Но рядом с таким Ракитиным в Театре Ателье время от времени возникает перед нами другой Ракитин, более острый, ироничный, более активный и независимый в своем отношении к Наталье Петровне. Временами он взрывается негодованием на самого себя, вернее, на тургеневского Ракитина, за его излишнюю мягкость и безволие, за это странное наваждение, которому он так неосторожно поддался. В этом «втором» Ракитине, идущем рядом с тургеневским, есть что-то от мопассановских любовников, преданных и нежных, но нетерпеливых и требовательных к предмету своей страсти.
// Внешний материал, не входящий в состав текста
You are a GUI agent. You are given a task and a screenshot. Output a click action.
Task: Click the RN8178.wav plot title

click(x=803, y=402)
Моменты, когда этот французский двойник тургеневского Ракитина выглядывает из-за его спины на публику, поражают своей неожиданностью и на премьере в Москве вызывали каждый раз движение в зрительном зале, волну изумленного заглушаемого смеха.
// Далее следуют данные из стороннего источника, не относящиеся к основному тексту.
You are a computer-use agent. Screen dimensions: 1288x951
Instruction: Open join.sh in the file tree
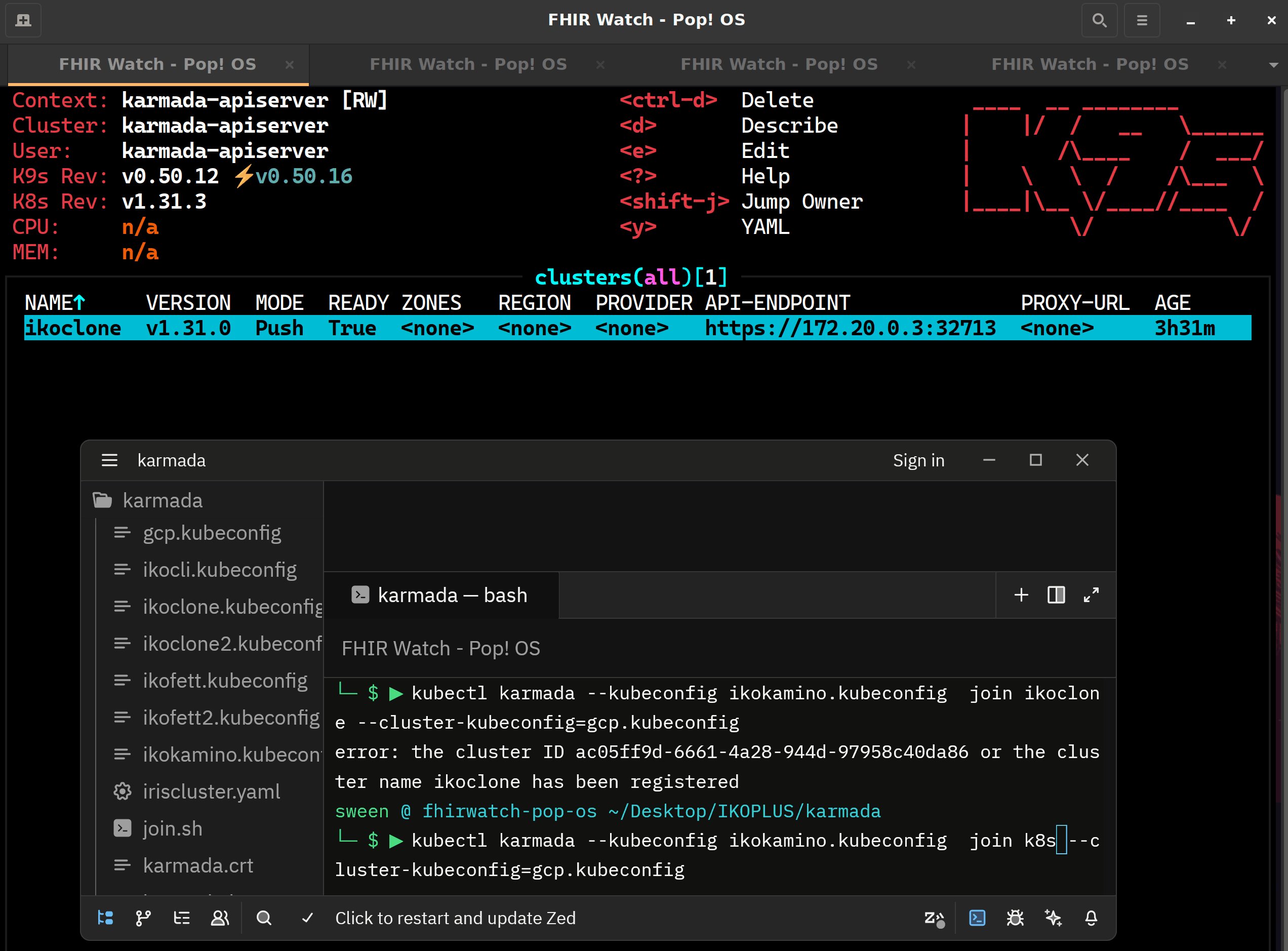(172, 828)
В более сдержанном мягком варианте второй план образа присутствует и в роли самого Ислаева, мужа Натальи Петровны. Французский актер Жан Дави, играющий эту небольшую роль, тщательно разработал внешний облик своего героя, придав ему в гриме явно русские черты, даже с намеком на татарского предка в семейном роде Ислаевых. Образ, созданный актером, вполне соответствует тургеневскому Ислаеву — этому орловскому или симбирскому барину из «просвещенных» помещиков, слегка англизированному, горячему стороннику новейшей рационализации помещичьего хозяйства.
И в то же время в этом персонаже сквозь его русский облик в постановке Барсака просвечивают черты преуспевающего парижского дельца из романов Золя — элегантного и самоуверенного, немного скучающего со своей не в меру поэтической женой и, по всей видимости, имеющего на стороне дорого стоящую любовницу с тысячными драгоценностями, туалетами и шикарными выездами.
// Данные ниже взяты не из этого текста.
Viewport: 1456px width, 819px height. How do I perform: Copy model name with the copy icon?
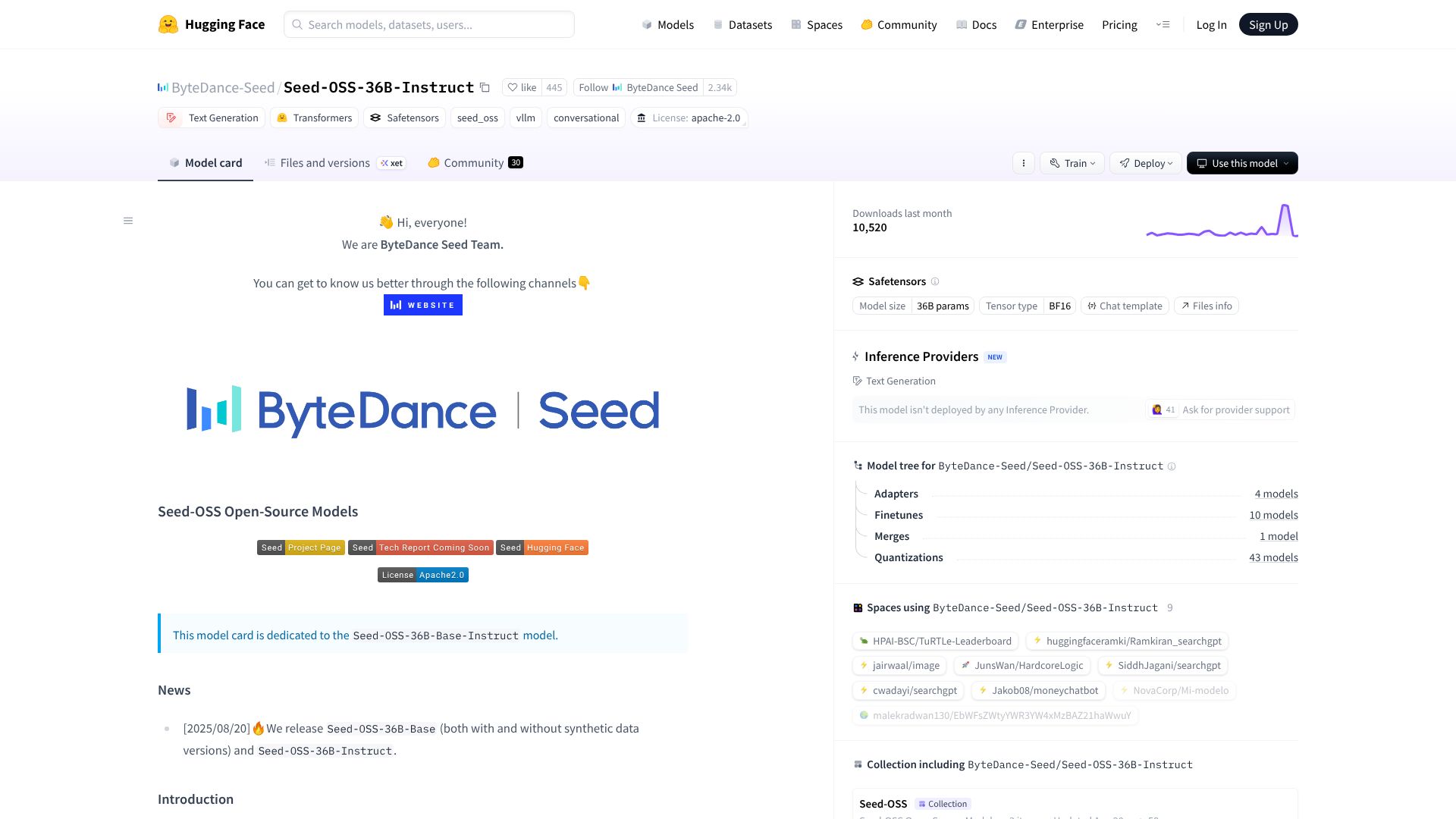485,87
Не следует думать, что образы, созданные таким путем в спектакле Театра Ателье, оказались раздвоенными и внутренне противоречивыми. Они целостны в своем психологическом рисунке. Ведь в каждом из них сплетаются воедино не разные люди, а разные национальные биографии одного и того же человеческого характера, сложившегося в одну и ту же эпоху, хотя и в разных странах. Эти два плана роли раскрываются одновременно в игре актера, не только не затемняя образа, но обогащая его, расширяя его социально-психологические масштабы.
Однако не во всех ролях основных участников событий, разыгравшихся в доме Ислаевых, актерам французского театра удалось найти такую сложную двуплановую тональность сценического образа.
Так случилось с ролью Беляева, которую играет Бернар Русле. В его исполнении Беляев повернут к зрителю только своей русской биографией, — как это ни странно звучит по отношению к французскому актеру.
Артист интересно задумывает своего Беляева. Он тоже драматизирует образ этого незамысловатого молодого студента из тургеневской комедии, делая его более значительным по человеческому характеру и старше по возрасту. Актер усложняет социальную биографию Беляева, как бы намекая чисто внешними характерными штрихами на его демократическое происхождение, угадывая в нем будущего разночинца-демократа. Таким Беляев дан в спектакле Театра Ателье в его внешнем облике, с нескладной фигурой, с угловатой манерой держаться, говорить, носить студенческий сюртук далеко не первой свежести.
Актер не ограничивается социально-бытовой характеристикой своего героя. Насколько позволяет небогатый текстовой материал этой роли, он доносит в своей игре душевную чистоту Беляева, его романтическую отчужденность от окружающей среды. Иногда в его взгляде, в его непроизвольно порывистом движении, в интонации его голоса — искренней и взволнованной — проскальзывает какая-то недосказанная значительность его натуры.
Но все эти детали, интересно найденные и воплощенные с хорошей точностью, не складываются в целостную художественную ткань образа. Роль осталась неосвоенной актером изнутри. Как будто исполнитель не увидел скрытых ходов в роли, чтобы отдать ей часть своей души, своего внутреннего мира, своего национально-исторического опыта. Актер не нашел французского двойника, который был бы близок его Беляеву по своей духовной биографии.
Тем самым образ Беляева многое потерял в своей психологической достоверности. Это, скорее, модель образа, умно сконструированная талантливым мастером, но не сам образ в его живой плоти.
Отсутствие двуплановой, вернее, дуэтной тональности образа по-иному сказалось на роли доктора Шпигельского. Она разыграна артистом Оливье Юссено в блестящей комедийной манере, умно, без карикатуры и шаржа. В игре французского актера ясен характер Шпигельского, понятна его несложная психология.